I understand your perspective, but the intention was to use a term we've all heard to reflect the thing we're all thinking about. Whether or not this is the right term to use for scenarios where the LLM emits incorrect information is not relevant to this post in particular.
> No we don't. It's really complicated. That's why diets are popular and real dietitians are expensive.
No, this is not why real dietitians are expensive. Real dietitians are expensive because they go through extensive training on a topic and are a licensed (and thus supply constrained) group. That doesn't mean they're operating without a grounding fact base.

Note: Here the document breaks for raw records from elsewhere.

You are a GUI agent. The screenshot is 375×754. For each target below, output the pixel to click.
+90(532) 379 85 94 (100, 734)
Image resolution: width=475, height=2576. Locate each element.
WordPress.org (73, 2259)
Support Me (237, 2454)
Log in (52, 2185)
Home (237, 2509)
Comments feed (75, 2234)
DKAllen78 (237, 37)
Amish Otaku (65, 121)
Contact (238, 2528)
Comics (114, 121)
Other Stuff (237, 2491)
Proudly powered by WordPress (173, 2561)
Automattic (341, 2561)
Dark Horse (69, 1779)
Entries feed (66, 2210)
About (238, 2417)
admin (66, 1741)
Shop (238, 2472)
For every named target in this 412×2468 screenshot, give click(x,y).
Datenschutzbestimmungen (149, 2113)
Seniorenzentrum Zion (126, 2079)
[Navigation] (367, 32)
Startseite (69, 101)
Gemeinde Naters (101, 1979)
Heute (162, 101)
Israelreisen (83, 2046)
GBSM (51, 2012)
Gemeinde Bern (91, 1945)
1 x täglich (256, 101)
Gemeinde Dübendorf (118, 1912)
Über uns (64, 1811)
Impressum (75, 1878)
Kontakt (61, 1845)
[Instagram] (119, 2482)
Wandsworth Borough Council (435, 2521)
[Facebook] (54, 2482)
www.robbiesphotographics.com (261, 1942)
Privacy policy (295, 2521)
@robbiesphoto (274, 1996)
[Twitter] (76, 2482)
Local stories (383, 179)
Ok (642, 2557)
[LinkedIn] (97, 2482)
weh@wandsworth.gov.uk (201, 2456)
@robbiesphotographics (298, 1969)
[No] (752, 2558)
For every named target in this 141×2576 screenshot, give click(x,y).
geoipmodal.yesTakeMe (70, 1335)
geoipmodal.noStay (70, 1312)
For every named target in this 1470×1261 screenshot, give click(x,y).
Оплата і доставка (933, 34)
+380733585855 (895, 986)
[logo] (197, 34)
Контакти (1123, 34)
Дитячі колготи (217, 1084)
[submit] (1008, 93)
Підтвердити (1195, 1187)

Dietitians are not making up nutritional evidence and guidance as they go. They're operating on studies that have been done over decades of time and millions of people to understand in general what foods are linked to what outcomes. Yes, the field evolves. Yes, it requires changes over time. But to suggest we "don't know" is inconsistent with the fact that we're able to teach dietitians how to construct diets in the first place.
There are absolutely cases in which the confounding factors for a patient are unique enough such that novel human thought will be required to construct a reasonable diet plan or treatment pathway for someone. That will continue to be true in law, health, finances, etc. But there are also many, many cases where that is absolutely not the case, the presentation of the case is quite simple, and the next step actions are highly procedural.
This is not the same as saying dietitians are useless, or physicians are useless, or attorneys are useless. It is to say that, due to the supply constraints of these professions, there are always going to be fundamental limits to the amount they can produce. But there is a credible argument to be made that if we can bolster their ability to deliver the common scenarios much more effectively, we might be able to unlock some of the capacity to reach more people.
It's more about automating workflows that are already procedural and/or protocolized, but where information gathering is messy and unstructured (I.e. some facets of law, health, finance, etc).
Using your dietician example: we often know quite well what types of foods to eat or avoid based on your nutritional needs, your medical history, your preferences, etc. But gathering all of that information requires a mix of collecting medical records, talking to the patient, etc. Once that information is available, we can execute a fairly procedural plan to put together a diet that will likely work for you.
These are cases that I believe LLMs are actually very well suited, if the solution can be designed in such a way as to limit hallucinations.